The program for processing the contour of the part - L1; with chip breaking cycles, it was calculated using the SAP-SM4 auto-programming system and recorded on an 8-track punched tape.

Chip crushing parameters are as follows.

five

0

five

1, Segment radius R 0.5 mm,

°, 10 °, 20%

Angle of removal of the cutter AC 0 °, 10 °, 20

35 ° (see Table 1-4). The magnitude of the radial elastic deformations of the SSWS is determined experimentally and is K 0.15 mm.

2, R 0.15 mm,

about 0 °, 10% 20, 35 ° (cm.

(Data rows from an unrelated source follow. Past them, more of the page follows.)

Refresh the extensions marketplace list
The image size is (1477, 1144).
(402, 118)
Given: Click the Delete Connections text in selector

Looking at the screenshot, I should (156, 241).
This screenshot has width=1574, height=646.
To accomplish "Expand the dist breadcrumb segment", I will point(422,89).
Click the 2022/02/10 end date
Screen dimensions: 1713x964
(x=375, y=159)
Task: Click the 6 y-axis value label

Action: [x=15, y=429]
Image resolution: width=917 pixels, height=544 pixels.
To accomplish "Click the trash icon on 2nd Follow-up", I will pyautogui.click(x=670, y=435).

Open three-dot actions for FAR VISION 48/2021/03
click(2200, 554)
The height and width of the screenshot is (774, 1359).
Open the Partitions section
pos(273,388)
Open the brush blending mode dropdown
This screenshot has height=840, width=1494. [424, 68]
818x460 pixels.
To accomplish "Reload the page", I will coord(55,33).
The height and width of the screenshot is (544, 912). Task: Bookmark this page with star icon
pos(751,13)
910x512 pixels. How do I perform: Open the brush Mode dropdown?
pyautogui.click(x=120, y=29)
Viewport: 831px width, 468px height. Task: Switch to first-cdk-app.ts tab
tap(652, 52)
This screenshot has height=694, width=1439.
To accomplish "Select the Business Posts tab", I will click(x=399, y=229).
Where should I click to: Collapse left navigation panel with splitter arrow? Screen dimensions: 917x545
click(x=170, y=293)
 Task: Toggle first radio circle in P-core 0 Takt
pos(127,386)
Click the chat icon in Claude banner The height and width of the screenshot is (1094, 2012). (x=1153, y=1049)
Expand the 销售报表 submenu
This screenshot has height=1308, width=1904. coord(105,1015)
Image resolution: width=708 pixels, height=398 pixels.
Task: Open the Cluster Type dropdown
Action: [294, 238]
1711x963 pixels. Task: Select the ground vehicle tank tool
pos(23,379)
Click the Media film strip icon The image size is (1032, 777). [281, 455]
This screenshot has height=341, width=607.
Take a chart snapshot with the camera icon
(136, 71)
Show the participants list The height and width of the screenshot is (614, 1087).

Table. 5-8), K 0.15 mm.

35 ° (see table 93 .R 0.3 mm, 0 0 °, 10, 20 °, 12). K Oh, 15 mm.

4. Processing by the method prototype (see tab. 13). Angle of about 20 °.

The test results of the proposed method of crushing chips in various chip breaking modes in comparison with the prototype method are shown in the table.

The results of the tests presented in the table showed:

at R t 0.5 mm, a high quality of the surface to be treated is provided (examples 2, 3),

at R K 0.15 mm, maximum performance is ensured (examples 6.7),

at R 0.3 mm (t R: K), an optimal combination of roughness and productivity indicators (examples 10, 11) is ensured.

The test results show that the application of the proposed method (examples 2, 3, 6, 7, 10, 11) allows to increase the quality of the surface treatment by 66-75% and the processing performance by 14-26% without reducing the durability of the cutting tool. in relation to the method of the prototype (example 13) due to additional taps of the cutting tool from the surface to be processed along the segment, allowing a smoother trajectory to be obtained.

0.15

-OK)

23-27 23-27

y

1AA4086

movements of the tool and improve the equipment performance.

Claims (2)

Formula isob rete n one . Method of kinematic fragmentation of chips on numerically controlled machines, including moving the cutting tool in the feed direction and additional movements for chip breaking, characterized in that, in order to improve the quality of the machined surface by improving the dynamic characteristics of the cutting process and increasing the productivity of the cutting tool while maintaining the durability of the cutting tool , additional movements are carried out along the arc of a circle tangential to the instantaneous vector house, then in the opposite chordal vector instantaneous feed direction at an angle of 10-20 ° is expected to last, then a circular arc, for bearing against said chord toward the main feed vector. 2. The method according to claim 1, which differs from the fact that the values of the radius of the arc of a circle are set within t R K radius of arc of a circle, depth of cut, K - the value of radial elastic deformations of the USh. system, Where R - t process that surface 1.01 1.01 116,124 70.15 20 80.15 35 23-27 20 trickle according to the method of prototype 34-43 / Phil. 2 1.01 140 Cutting the cutter into a mute surface 108 114 126 Ramming cutter in processed surface 1.00 100 .3 Phi.